How dreams can help improve your life (and the reputations of world leaders)

13 October 2019

Isn’t it interesting – well, interesting in the same way that a smelly, dead rat is interesting – that we have for the first time, as far as I know, a prime minister who nobody trusts, not even his own family, and America has a president who would find more like-minded people in a secure psychiatric unit than in the West wing.  Who else would have withdrawn American troops from Syria, knowing that Turkey would then invade and start killing Kurds, possibly rejuvenating ISIS in the process?

Perhaps he’s doing a Thatcher:  help start a war, fight, watch people die, emerge ‘victorious’ and increase your popularity ratings.

Meanwhile, back on the ranch, guess what one misses most when one is a 24/7 carer for someone who is hemiplegic and has to live in a wheelchair because they can’t move or feel anything on their left side (from a surprisingly precise centre line)?

I’ll give you a hint – it begins with S.  That’s right!  Sleep.  I admit it’s 8½ hours from when my eyelids first clang shut to when the alarm prises them open again but being woken twice during the night (or once on a really good night, or four times on a really bad one) means that my natural sleep cycles are broken and I’m often woken in the middle of a dream.

Being woken in the middle of a dream means I tend to remember it while those I slept through have usually been sorted, filed away and forgotten by the morning with only a vague memory remaining;  but, if I try, I can often remember more details.

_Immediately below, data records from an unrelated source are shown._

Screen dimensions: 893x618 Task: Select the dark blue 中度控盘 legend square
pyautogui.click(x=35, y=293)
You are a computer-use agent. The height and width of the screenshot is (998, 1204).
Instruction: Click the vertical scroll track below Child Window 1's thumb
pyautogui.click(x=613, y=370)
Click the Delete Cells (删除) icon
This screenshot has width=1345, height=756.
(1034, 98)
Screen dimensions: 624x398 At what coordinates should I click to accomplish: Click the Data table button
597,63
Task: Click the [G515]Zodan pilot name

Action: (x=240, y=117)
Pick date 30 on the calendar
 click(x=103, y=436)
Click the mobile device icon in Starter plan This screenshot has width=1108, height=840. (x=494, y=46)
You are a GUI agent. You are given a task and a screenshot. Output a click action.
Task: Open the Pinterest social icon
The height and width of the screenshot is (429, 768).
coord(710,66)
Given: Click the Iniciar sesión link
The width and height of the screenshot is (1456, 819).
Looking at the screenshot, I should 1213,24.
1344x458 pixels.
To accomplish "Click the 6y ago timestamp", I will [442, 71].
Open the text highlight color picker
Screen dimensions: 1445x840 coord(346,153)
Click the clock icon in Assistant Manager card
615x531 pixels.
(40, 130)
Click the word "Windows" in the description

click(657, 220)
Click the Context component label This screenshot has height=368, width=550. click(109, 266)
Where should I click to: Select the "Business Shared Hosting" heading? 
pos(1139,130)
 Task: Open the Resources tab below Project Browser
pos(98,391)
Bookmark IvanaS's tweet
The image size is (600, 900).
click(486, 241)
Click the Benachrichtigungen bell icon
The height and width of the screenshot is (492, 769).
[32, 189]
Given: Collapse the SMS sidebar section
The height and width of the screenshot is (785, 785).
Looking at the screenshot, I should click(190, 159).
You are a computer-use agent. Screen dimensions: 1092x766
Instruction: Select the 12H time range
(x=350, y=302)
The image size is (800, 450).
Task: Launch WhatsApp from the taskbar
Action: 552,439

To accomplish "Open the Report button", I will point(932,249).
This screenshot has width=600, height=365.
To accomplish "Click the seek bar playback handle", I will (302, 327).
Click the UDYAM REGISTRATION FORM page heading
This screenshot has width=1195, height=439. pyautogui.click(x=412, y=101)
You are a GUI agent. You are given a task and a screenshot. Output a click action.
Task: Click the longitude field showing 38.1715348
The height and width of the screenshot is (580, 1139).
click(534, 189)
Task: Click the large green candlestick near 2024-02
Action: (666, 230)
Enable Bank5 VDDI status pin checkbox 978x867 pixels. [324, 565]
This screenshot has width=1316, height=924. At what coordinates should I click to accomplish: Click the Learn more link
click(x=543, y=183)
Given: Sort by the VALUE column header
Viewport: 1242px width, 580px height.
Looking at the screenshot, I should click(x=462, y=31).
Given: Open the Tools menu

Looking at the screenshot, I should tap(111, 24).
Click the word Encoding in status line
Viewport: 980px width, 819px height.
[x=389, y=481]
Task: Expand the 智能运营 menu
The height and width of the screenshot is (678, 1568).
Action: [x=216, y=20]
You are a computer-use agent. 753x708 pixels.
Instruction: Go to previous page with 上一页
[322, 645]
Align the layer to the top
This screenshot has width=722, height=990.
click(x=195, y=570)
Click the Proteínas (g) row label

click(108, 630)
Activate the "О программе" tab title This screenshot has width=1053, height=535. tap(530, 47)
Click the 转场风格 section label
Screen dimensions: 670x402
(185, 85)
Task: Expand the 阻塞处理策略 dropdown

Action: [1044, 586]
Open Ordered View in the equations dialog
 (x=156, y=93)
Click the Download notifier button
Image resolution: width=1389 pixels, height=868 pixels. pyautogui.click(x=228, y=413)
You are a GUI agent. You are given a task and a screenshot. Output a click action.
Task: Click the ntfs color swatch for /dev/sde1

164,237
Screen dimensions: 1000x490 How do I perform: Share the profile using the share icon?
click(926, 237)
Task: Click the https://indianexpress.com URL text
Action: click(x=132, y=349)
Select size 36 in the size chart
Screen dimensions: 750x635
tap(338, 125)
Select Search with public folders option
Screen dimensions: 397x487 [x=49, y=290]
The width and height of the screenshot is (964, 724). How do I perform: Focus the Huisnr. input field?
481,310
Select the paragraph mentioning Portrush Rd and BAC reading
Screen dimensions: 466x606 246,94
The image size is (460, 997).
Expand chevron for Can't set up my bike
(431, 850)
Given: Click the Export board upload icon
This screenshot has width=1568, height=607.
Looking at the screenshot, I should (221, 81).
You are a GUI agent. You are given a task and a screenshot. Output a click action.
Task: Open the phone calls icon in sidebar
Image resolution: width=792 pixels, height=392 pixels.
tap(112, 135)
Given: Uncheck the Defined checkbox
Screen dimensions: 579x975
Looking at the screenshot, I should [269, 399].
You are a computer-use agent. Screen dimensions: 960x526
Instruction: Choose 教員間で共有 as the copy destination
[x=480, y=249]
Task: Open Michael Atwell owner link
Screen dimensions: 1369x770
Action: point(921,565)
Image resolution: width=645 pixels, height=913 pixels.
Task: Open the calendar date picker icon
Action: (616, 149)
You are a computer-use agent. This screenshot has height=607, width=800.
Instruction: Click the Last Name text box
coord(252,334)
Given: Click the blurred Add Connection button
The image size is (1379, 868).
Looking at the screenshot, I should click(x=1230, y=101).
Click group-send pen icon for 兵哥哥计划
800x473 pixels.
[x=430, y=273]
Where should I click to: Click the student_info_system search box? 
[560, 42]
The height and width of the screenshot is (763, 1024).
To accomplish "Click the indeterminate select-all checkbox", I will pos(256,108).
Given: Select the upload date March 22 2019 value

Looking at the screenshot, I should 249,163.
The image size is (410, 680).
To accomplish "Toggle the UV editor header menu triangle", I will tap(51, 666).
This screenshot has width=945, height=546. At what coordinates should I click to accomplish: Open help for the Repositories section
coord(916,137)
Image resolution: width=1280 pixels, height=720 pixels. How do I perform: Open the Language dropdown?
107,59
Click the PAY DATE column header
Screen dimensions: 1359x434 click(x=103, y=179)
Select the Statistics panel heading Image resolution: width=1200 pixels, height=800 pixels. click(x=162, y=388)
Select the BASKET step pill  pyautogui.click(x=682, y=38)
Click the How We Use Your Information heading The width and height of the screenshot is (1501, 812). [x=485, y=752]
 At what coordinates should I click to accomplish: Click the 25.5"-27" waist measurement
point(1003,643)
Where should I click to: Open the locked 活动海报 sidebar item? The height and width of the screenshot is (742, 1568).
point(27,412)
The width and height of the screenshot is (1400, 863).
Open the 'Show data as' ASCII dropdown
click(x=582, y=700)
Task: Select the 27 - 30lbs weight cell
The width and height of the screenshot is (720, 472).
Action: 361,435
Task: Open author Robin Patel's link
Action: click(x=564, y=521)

I’ve written about dreams before but their surreality still fascinates me, that they are so rarely comprehensible, or explicable.  As Bob Dylan once wrote “At dawn my lover comes to me and tells me of her dreams / with no attempts to shovel the glimpse into the ditch of what each one means”.

I recently had what I think is the only dream in my life that’s ever been useful.  I dreamt I’d lost my wallet and knew I should cancel my credit card it by ringing the bank.  Using the number they printed for me.  In very small type.  On the back of the card.  That I’d just lost.

Aha! I thought.  I must put the number to ring if I lose my card into my mobile phone directory so I know who to ring, if my phone doesn’t disappear at the same time.  Q:  have I done this yet?  A:  Guess.  Good idea though innit?  And all from a dream.

Earlier this year, an American science journalist, Alice Robb, wrote a book ‘Why we dream:  the Science, Creativity and Transformative Power of Dreams’ (published in the UK by Pan Macmillan) which basically attempts to do what it says on the cover.  She’s one of the lucky few who’s a lucid dreamer and can control her dreams but argues that dream recall can help most of us.

In the last couple of decades, technological advances have made it possible for scientists to use neuroimaging to study brain activity during dreams and they’ve shown that rats’ brains will replay a maze they ran through during the day.  It’s also believed that dreams help us cope with stress, grief and trauma and that most dreams we remember are actually unpleasant because our brains are processing things that frighten or worry us:  dreams play out ‘worst case’ scenarios in a place where they have no consequences so they are a safe place where possibilities can be explored.  For example, people who have lost someone close to them often have vivid dreams about that person and find that the dreams help them cope with the loss.

Dreams in the early part of the night involve more about what happened that day (like the mazes run by rats) while later dreams are more intense and our thoughts follow unexpected paths, so our dreams can produce new answers to problems and offer new perspectives on our lives.

Alice Robb is a firm believer that dreams are valuable and that we should make an effort to remember them either by writing them down or talking about them as if we were telling them to somebody else.  Then think about them in the light of day to see what we can learn from them and what possible solutions they may have dredged up from our subconscious minds.  Furthermore, it’s thought there’s a link between difficulty in remembering dreams, and depression so making an effort to remember them may give us some protection against depression.

So, if you’ll now excuse me, I’m off to catch some Zs.